* _Challenges_
a. Print the portion of the forum thread on Core Image, GLSL and OpenCL between "When one replaces" and "better in function.", inclusive.
b. Carry on the forum thread comparing Core Image, GLSL and OpenCL, starting after its final sentence.

* _Text extract_
"""

Still, some simple comparatives would be interesting, say which simple iterated [CI or CL] image works best over time. Same source image input.

I know sometimes the three formats aren't directly-comparable. In this case though (2D image-manipulation), they could be compared quite easily, since you should be able to do exactly the same things in all three languages (subject to CoreImage Slang limitations, obviously).

My instinct would be to go with CIFilters for strictly 2D-only image manipulation where possible, use GLSL for vertex-manipulation and per-pixel lighting, and OpenCL for Mesh-manipulation and creation, possibly particle systems, for dealing with large arrays of data, and converting between image and mesh formats.

I'm also considering attempting to port a raycast shader to OpenCL at the moment. I'm thinking I could then write to multiple output textures and do some kind of fancy deferred-rendering type of thing. Got a few more things to test with my GLSL implementation first, though.

a|x

I've just taken a look again at the CoreImage Optical Flow presented by gtoledo3 [works great with a webcam sized footage] and mine and to be honest, they just don't do the same thing at all.

My OpticalFlow really thrashes out with video, does a great job even on a 1:1 pixel ratio with 1280 * 720 HD footage it can, in certain constructs, take a while to load [ 1 - 13 secs], but it just keeps on chugging away, flowing out at 1280 * 720 - makes for great footage [sometimes].

It doesn't do all that wacky and wonderful stuff that it hasn't had built into it that the flow step, iteration construct does in the CI OpticalFlow.

Some kind of compare CI / GLSL to CL / Mesh as you proposed sounds like an idea though.

However, I think the real meat and potatoes is in looking at how both language formats deal with images.

Nice and simple, 'like for like'.

If possible :-)

What you're saying raises another question in my mind that I hadn't thought to explore directly in QC before.

Does QC OpenCL support

cl_apple_gl_sharing

?

Apples and oranges when you compare it to the CI Optical Flow in the compositions I posted recently...

The OpenCL filter you posted is analogous (sorta) to Vade's Optical Flow (which is used in my composition as a component of the GPU Liquid Sim portion)... it isn't analogous to the CI Optical Flow in function (which, I'm sure you know because you state this, I'm just clarifying).

When one replaces the v002 Optical Flow patch in my compositions that were all in that vein, with the OpenCL variant that does similar function, FPS slows by a couple frames per second. Not a deal breaker, but it's no better in function.

As far as one plus that is sort of conceptual, is that OpenCL can be ported to other operating systems, whereas Core Image is closed.

"""

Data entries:
"""

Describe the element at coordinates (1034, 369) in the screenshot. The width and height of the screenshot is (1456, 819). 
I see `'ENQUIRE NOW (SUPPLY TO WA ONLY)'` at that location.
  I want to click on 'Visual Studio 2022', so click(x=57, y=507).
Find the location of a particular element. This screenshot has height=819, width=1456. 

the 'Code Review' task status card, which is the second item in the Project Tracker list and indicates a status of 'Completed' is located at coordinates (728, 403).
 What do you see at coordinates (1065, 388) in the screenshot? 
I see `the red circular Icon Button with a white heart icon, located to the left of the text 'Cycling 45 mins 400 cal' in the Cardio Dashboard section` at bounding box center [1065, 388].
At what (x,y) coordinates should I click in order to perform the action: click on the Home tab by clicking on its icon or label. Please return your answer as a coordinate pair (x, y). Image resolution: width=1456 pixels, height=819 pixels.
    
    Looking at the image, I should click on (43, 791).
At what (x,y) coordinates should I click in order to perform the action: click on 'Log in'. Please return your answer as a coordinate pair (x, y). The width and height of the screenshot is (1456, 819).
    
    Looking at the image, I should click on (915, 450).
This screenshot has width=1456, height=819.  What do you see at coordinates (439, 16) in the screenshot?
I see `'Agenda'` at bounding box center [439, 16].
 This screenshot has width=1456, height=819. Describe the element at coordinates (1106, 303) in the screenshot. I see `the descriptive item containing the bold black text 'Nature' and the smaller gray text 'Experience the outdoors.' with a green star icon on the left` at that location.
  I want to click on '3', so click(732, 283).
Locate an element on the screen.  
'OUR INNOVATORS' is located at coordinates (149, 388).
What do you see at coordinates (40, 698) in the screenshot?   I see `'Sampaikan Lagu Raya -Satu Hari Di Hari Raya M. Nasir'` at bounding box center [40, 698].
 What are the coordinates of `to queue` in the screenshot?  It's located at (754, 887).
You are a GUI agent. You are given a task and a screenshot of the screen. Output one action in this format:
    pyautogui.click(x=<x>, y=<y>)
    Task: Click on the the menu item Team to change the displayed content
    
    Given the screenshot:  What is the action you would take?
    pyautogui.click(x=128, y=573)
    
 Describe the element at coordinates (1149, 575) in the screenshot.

"""

* _Task-by-task outputs_
a.
When one replaces the v002 Optical Flow patch in my compositions that were all in that vein, with the OpenCL variant that does similar function, FPS slows by a couple frames per second. Not a deal breaker, but it's no better in function.

b.
So, if one had a chain that was a video->openCL kernel->sprite, it might be more likely to be able to make a system that could analyze the qtz and compile a related app that could run on iOS or Windows (again, theoretical).

That's a good point about the higher likelyhood of portability of a construct.

As it happens I've just downloaded the incredible Core Image Droste.qtz from the Developer code section [ requires 10.6.x ].

http://developer.apple.com/mac/library/samplecode/Droste/Introduction/In...

This does some beautiful things to an image or video feed.

Given my 'local' and current experience to date with OpenCL image processing, I'd almost persuaded myself of a total falsehood, namely that CI did images up to a certain point really well, whilst OpenCL was better with video.

http://kineme.net/forum/Discussion/SnowLeopard/DrosteSampleCode

As it happens my most recent results are that CI is way faster and cleaner.

OpenCL is interesting and shines when there's a lot of work to do and the routine is good solid code [ a point I can fall foul off achieving].

However, it is much more inclined to knock other perfectly good CL and CI kernels of their perches when there is a failure to find kernel or to compile LLVM or something similar. Those incorrect kernel routines only need to be on the Editor stage, they don't even need to be active.

Their presence alone seems sufficient to create a problem!

That's the really annoying thing about it, it can leak memory, creep into the cache, knock out really good solidly coded kernels and scripts, the GUI interface glitches GPU clutter, the list goes on and I'll just finish up with the flickering fluorescent light bulb of OpenCL created GPU failure [ my personal favourite ].

Still once you've gotten used to what makes for tidy and solid kernel code and maybe check kernels at the command line, one can usually avoid the more frequently apprehended inconveniences that [my :-)] working with OpenCL in QC sometimes provokes.

BTW, it's kind of ironic that you should pick up on the similarity betwixt the OpenCL Flow and vade's Flow patches.

There's a very,very good reason for that.

The GLSL code used in that patch was the original porting base for Marek Bazera who did the command line / XCode app version of that routine and I did the really trivial work of porting that routine into Quartz Composer.

How these things do go the rounds.